Hoy, hay “venirse abajo” merecedores de todos los respetos, por ser sencillamente una manifestación y bien patente, por cierto, de los límites de la naturaleza humana: el provocado por el pesar de una madre después de parto muy difícil, o ante la enfermedad de un hijo; el nacido del dolor de un hombre después de la muerte de su madre; el que sufre cualquier ser humano que tenga que soportar una larga temporada en paro forzoso. También son corrientes los venirse abajo de algunas personas en torno a la jubilación; o los que suelen acompañar casi por igual a hombres y a mujeres, en los cambios profundos de perspectiva vital en torno a los cuarenta-cincuenta años.
Y no digamos el venirse abajo después de cometer un pecado grave desobedeciendo la palabra de Cristo, y dando entrada en el ánimo a las insidias del diablo, que nos invitan a dudar del perdón de Dios. En estos casos me gusta aplicar unas palabras de Benedicto XVI: “La conciencia moderna —y todos, de algún modo, somos "modernos"— por lo general no reconoce el hecho de que somos deudores ante Dios y que el pecado es una realidad que sólo se supera por iniciativa de Dios. Este debilitamiento del tema de la justificación y del perdón de los pecados, en último término, es resultado de un debilitamiento de nuestra relación con Dios”. (Ratisbona, homilía, 12-IX-2006). Y las aplico, porque en no pocas ocasiones he podido dar gracias a Dios al ver el levantarse de no pocas personas, después de una honda y serena Confesión.

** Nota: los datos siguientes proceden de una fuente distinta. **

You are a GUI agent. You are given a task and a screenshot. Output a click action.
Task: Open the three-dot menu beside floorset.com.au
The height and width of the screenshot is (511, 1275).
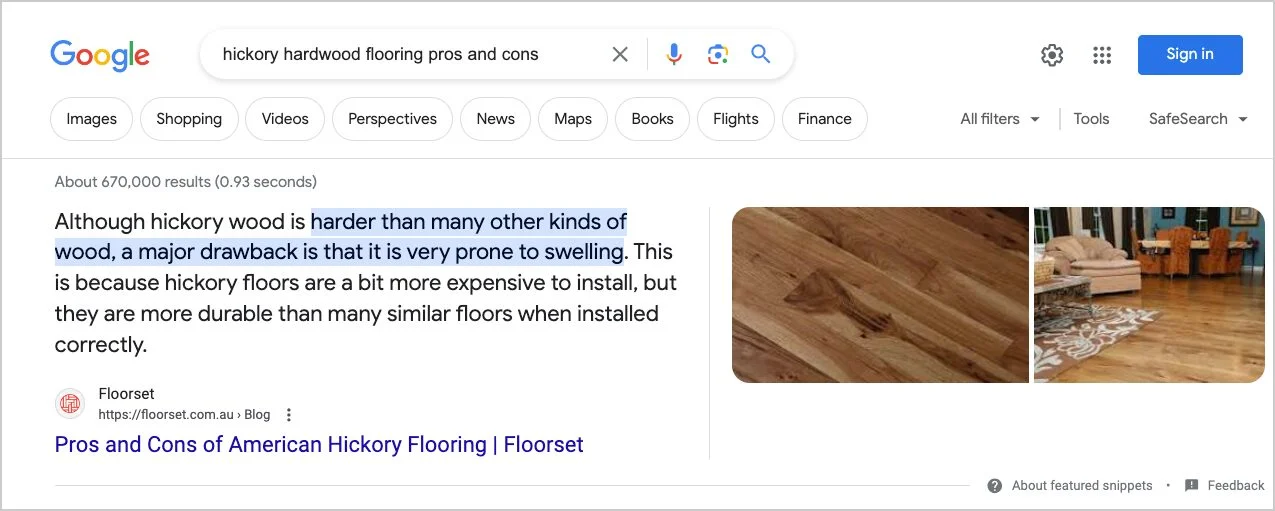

No es difícil encontrar casos de venirse abajo en los que los motivos son bastante más fútiles: un simple disgustillo de esos que nos acompañan todos los días; un suspenso en un examen -también el que sirve para obtener el carnet de conducir-; y hasta el verse obligado a esperar el autobús algunos minutos más de lo previsto. La fragilidad humana es riquísima y variadísima. El único camino práctico para no continuar la infinita cadena del venirse abajo, es reconocer esa fragilidad, sonreír, y agradecérsela a Dios.